───── Brano di testo

Robert Rodriguez è un uomo rinascimentale – sempre che di rinascimento si possa parlare in Central Texas. È vero che da Austin Richard Linklater continua a contribuire con film d’autore al canone indie, e South By Southwest, il festival cine-musicale-multimediale cresciuto in quella cittadina universitaria è un ormai appuntamento importante del calendario americano. Ma sono poca cosa al confronto della vulcanica produzione di Rodriguez, cresciuto a San Antonio e trapiantato ad Austin dove, dopo una carriera scolastica passata a scarabocchiare fumetti e a fare horror Z con gli amici, debutta con El Mariachi. Rodriguez scrive, gira, monta e musica lo spaghetti-mexican per meno di settemila dollari entrando nella leggenda metropolitana di migliaia di aspiranti filmmakers. E grazie alla Columbia che rileva la distribuzione, ripulendo il film con centomila dollari di postproduzione, si impone all’attenzione di Hollywood.
Ma il texano figlio di messicani, nella città più ispanica del sudovest, rompe un altro tabù e rivendica la propria regionalità specificando di non esser interessato ad alcun trasferimento a Hollywood: «Non vedo perché non posso lavorare a casa mia; da ragazzo i miei film li ho sempre fatti lì e andavano abbastanza bene».
Una scommessa che Rodriguez ha vinto producendo, oltre al ciclo del Mariachi, Dal tramonto all’alba), Grindhouse, la serie Spy Kids, quella di Machete e Sin City di cui sta per uscire l’attesa sequel, Sin City 2 – Una donna per cui uccidere (uscita italiana prevista per il 2 ottobre), in collaborazione con Frank Miller, più le numerose collaborazioni con l’amico Quentin Tarantino.

──────────
───── Righe di dati

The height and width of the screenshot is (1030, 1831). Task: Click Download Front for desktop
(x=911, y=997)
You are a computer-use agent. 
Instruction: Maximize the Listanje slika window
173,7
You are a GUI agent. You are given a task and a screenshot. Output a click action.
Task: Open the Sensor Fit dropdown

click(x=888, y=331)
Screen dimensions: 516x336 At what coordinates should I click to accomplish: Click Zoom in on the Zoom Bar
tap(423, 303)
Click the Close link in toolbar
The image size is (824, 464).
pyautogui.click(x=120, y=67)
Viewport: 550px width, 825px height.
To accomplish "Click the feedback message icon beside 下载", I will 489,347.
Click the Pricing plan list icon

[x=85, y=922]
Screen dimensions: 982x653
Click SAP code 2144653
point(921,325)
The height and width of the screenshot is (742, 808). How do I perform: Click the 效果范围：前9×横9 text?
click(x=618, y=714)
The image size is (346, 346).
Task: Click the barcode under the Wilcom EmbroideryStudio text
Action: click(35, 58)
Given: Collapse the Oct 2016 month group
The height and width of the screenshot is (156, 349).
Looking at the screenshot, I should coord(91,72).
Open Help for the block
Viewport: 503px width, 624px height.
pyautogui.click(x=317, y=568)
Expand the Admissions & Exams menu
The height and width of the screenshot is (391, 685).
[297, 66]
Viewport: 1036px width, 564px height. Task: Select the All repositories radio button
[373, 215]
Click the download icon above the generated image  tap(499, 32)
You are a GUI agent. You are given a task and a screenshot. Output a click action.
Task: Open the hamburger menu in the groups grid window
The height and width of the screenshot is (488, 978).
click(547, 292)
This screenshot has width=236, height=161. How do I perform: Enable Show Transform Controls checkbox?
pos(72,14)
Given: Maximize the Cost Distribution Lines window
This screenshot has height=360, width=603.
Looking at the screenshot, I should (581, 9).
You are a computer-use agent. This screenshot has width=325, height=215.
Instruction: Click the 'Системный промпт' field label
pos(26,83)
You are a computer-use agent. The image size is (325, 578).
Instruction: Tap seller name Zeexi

──────────

● Esercizio scritto 1:
Rispondi in breve a queste domande sul brano su Robert Rodriguez:
(a) In quale città è cresciuto Rodriguez?
(b) Quanti dollari di postproduzione ha speso la Columbia per ripulire El Mariachi?
(c) Per quale data è prevista l'uscita italiana di Sin City 2 – Una donna per cui uccidere?
● Esercizio scritto 2:
Prosegui il brano su Robert Rodriguez con un breve paragrafo che parta dopo la sua ultima frase.
Le righe di dati qui non servono.

● Risultato atteso 1:
(a) A San Antonio.
(b) Centomila dollari.
(c) Per il 2 ottobre.

● Risultato atteso 2:
In vent’anni insomma il progetto di Rodriguez ha fruttato un polo texano del cinema pulp. I suoi Outlaw Studios, ricavati dal vecchio aeroporto municipale di Austin, comprendono teatri di posa, una divisione di effetti digitali e una di postproduzione audio, e soprattutto sono una prolifica factory per l’America bilingue e multiculturale, i figli e nipoti di immigrati che rivendicano contemporaneamente l’identità «etnica» e l’assimilazione alla cultura «mainstream» dalla musica alla videoludica. Ed è a questo pubblico che si rivolge El Rey, la nuova emittente cable da lui fondata. Già disponibile in 40 milioni di case americane è partita con due serie originali, una basata su Dall’alba al tramonto – Dusk Till Dawn – e una spy-fiction su un calciatore professionista reclutato come agente segreto: Matador.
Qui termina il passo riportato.